_Instructions to follow_
Reproduce the following entries verbatim, each one complete.

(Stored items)
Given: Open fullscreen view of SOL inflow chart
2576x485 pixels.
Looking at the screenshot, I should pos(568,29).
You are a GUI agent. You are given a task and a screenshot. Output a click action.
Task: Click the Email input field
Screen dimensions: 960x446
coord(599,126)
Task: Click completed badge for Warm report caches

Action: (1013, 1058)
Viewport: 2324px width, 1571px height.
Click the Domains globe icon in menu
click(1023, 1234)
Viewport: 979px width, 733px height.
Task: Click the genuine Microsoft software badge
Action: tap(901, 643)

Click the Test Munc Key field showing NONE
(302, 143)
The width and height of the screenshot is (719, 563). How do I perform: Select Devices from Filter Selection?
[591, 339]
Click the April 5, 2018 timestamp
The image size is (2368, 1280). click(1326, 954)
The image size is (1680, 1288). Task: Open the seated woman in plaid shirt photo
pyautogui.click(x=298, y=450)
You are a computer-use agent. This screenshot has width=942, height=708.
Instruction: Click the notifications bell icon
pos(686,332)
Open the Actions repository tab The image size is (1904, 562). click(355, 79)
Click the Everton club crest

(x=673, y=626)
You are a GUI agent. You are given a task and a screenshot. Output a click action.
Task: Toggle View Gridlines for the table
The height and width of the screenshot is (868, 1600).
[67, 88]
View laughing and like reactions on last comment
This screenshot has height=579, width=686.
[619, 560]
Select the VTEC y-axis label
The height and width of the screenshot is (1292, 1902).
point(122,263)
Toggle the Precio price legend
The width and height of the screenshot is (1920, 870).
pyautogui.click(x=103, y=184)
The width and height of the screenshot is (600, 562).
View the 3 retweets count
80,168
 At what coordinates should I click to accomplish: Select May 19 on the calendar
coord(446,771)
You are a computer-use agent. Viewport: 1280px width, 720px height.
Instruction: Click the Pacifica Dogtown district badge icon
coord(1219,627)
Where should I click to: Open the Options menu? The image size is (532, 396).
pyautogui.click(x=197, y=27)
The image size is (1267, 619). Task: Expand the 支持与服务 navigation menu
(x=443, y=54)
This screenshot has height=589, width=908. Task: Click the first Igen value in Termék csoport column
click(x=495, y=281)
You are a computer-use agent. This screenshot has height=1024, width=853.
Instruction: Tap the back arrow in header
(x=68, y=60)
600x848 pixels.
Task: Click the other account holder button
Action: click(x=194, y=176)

_Finished exercise_
Given: Open fullscreen view of SOL inflow chart
2576x485 pixels.
Looking at the screenshot, I should pos(568,29).
You are a GUI agent. You are given a task and a screenshot. Output a click action.
Task: Click the Email input field
Screen dimensions: 960x446
coord(599,126)
Task: Click completed badge for Warm report caches

Action: (1013, 1058)
Viewport: 2324px width, 1571px height.
Click the Domains globe icon in menu
click(1023, 1234)
Viewport: 979px width, 733px height.
Task: Click the genuine Microsoft software badge
Action: tap(901, 643)

Click the Test Munc Key field showing NONE
(302, 143)
The width and height of the screenshot is (719, 563). How do I perform: Select Devices from Filter Selection?
[591, 339]
Click the April 5, 2018 timestamp
The image size is (2368, 1280). click(1326, 954)
The image size is (1680, 1288). Task: Open the seated woman in plaid shirt photo
pyautogui.click(x=298, y=450)
You are a computer-use agent. This screenshot has width=942, height=708.
Instruction: Click the notifications bell icon
pos(686,332)
Open the Actions repository tab The image size is (1904, 562). click(355, 79)
Click the Everton club crest

(x=673, y=626)
You are a GUI agent. You are given a task and a screenshot. Output a click action.
Task: Toggle View Gridlines for the table
The height and width of the screenshot is (868, 1600).
[67, 88]
View laughing and like reactions on last comment
This screenshot has height=579, width=686.
[619, 560]
Select the VTEC y-axis label
The height and width of the screenshot is (1292, 1902).
point(122,263)
Toggle the Precio price legend
The width and height of the screenshot is (1920, 870).
pyautogui.click(x=103, y=184)
The width and height of the screenshot is (600, 562).
View the 3 retweets count
80,168
 At what coordinates should I click to accomplish: Select May 19 on the calendar
coord(446,771)
You are a computer-use agent. Viewport: 1280px width, 720px height.
Instruction: Click the Pacifica Dogtown district badge icon
coord(1219,627)
Where should I click to: Open the Options menu? The image size is (532, 396).
pyautogui.click(x=197, y=27)
The image size is (1267, 619). Task: Expand the 支持与服务 navigation menu
(x=443, y=54)
This screenshot has height=589, width=908. Task: Click the first Igen value in Termék csoport column
click(x=495, y=281)
You are a computer-use agent. This screenshot has height=1024, width=853.
Instruction: Tap the back arrow in header
(x=68, y=60)
600x848 pixels.
Task: Click the other account holder button
Action: click(x=194, y=176)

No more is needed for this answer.